Hindu philosopher and religious leader

Yamunacharya (IAST: Yāmunāchārya), also known as Alavandar and Yamunaithuraivan, was a Vishishtadvaita philosopher based in Srirangam, Tamil Nadu, India. He is best known as a preceptor of Ramanuja, one of the principal leaders of the Sri Vaishnava tradition. He was born in the early 10th century CE and was the grandson of Nathamuni, a famed yogi who collected the works of the Tamil Alvars.

== Life ==

=== Debate and Royal Patronage ===
Yamunacharya lived from around 918–1038 CE and grew up studying Vedic texts under Rama Misra, developing great skill in the mimamsa philosophy. According to Sri Vaishnava tradition, as a teenager he challenged Akkiyalvan, the court scholar of the Pandya king, to a debate. Upon seeing the youth's age, Akkiyalvan sarcastically asked, "Aalavandharaa?" (meaning "Has he come to rule me?"). Yamunacharya defeated Akkiyalvan by logically proving that Akkiyalvan's mother was barren, the king was not righteous, and the queen was unchaste. The king and queen, impressed that the boy had understood the shortcomings of logic, adopted him. The queen hailed the youth with the title "Alavandar" ("one who came to rule"). In other versions of the legend, he was given half the kingdom. There is no historical record documenting his rule, suggesting that this event may have occurred in a local chieftaincy rather than the main Pandya kingdom.
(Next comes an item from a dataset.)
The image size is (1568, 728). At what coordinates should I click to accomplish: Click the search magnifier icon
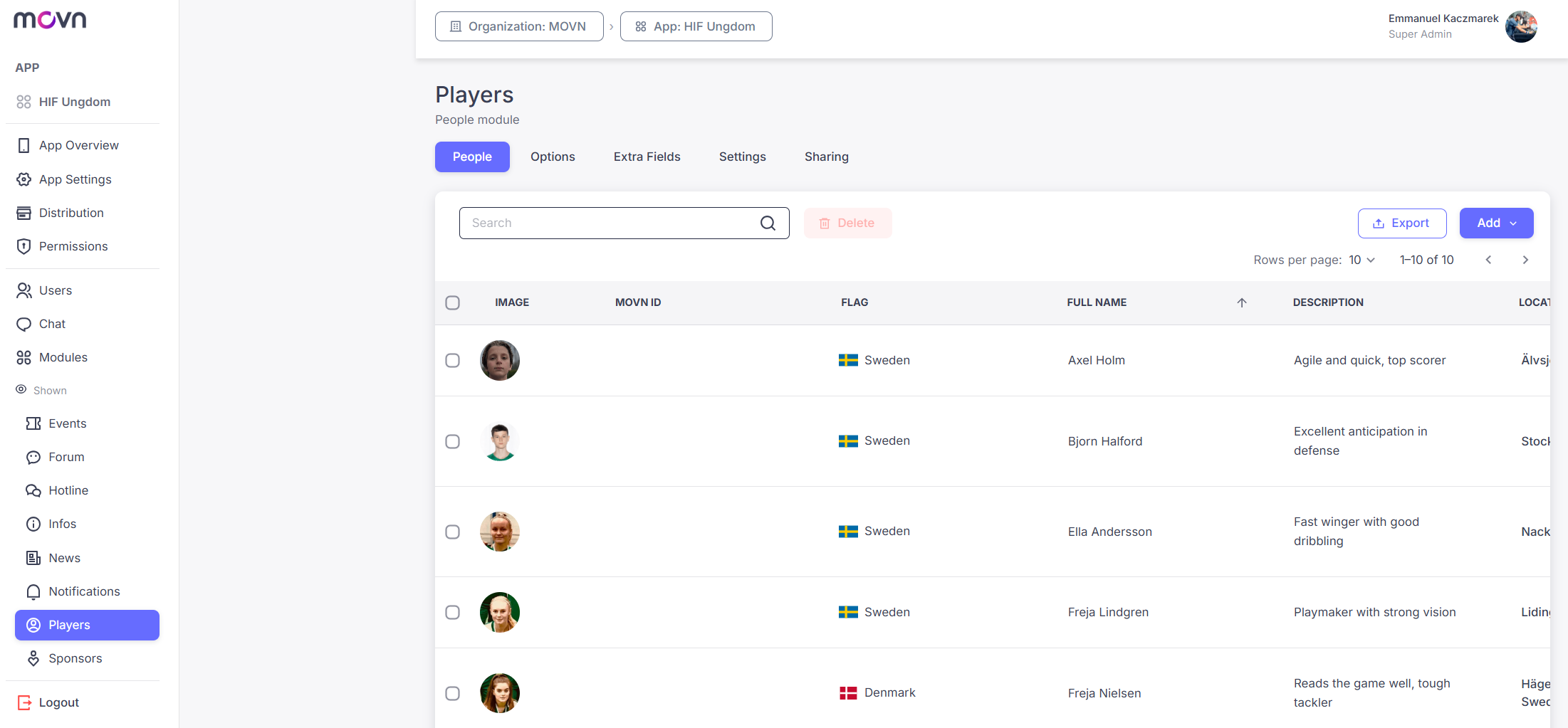tap(768, 223)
=== Renunciation and Leadership at Srirangam ===
After years of royal life, Rama Misra led him into visit the Ranganathaswamy Temple in Srirangam. There, he experienced a spiritual awakening, renounced his royal duties, and became a sanyasin, embracing the path of sharanagati (total self-surrender). He is believed to have composed the Chatushloki and Stotra Ratna at that moment. Rama Misra entrusted the leadership of Nathamuni's monastic institution to him, along with the Naalayira Divya Prabandham, bestowing upon him the name Yamunacharya.

Following the passing of Alavandar, the community at Srirangam was led by his son, Thiruvarangan. According to a legend, the deity Ranganatha himself instructed Yamunacharya to go to Kanchipuram and invite Ramanuja to Srirangam. Yamunacharya is traditioned to have expressed three last desires prior to his death:

- To commemorate the names of Sage Parashara and Veda Vyasa by bestowing them upon worthy desciples.
- To compose a comprehensive commentary on Tiruvaymoli of Nammalvar.
- To compose commentaries on Upanishads, Vedanta Sutras, and Bhagavad Gita.

==Works==
Alavandar, like his successor Ramanuja, focused both on philosophical debates defending Vishishtadvaita against Advaita and rival doctrines. His bhakti (devotional) prayers and philosophical works are written in Sanskrit, although he systematically preserved and codified the heritage of the Tamil Alvars. The major works attributed to him are:
- Chatuh Shloki – A four-verse hymn in praise of the goddess Lakshmi and her divine attributes.
- Stotra Ratna – A 65-verse devotional hymn ("Gem of Hymns") in praise of Narayana (Vishnu).
- Siddhitraya – A foundational philosophical treatise comprising three parts: Ātmasiddhi (demonstration of individual self), īśvarasiddhi (demonstration of God), and Saṁvitsiddhi (demonstration of real empirical perception).
- Agama Pramanya – A work establishing the canonical authority and the Vedic validity of the Pancharatra agama scriptures.
- Maha Purusha Nirnayam – A now-lost treatise extolling the divine couple Lakshmi-Narayana as the Ultimate Reality.
- Gitartha Sangraha – A 32-verse summary and commentary outlining the central themes of the Bhagavad Gita.
  - Yamunacharya writes that God is attained through bhaktiyoga.
- Nityam – A short liturgical manual detailing daily ritual worship duties.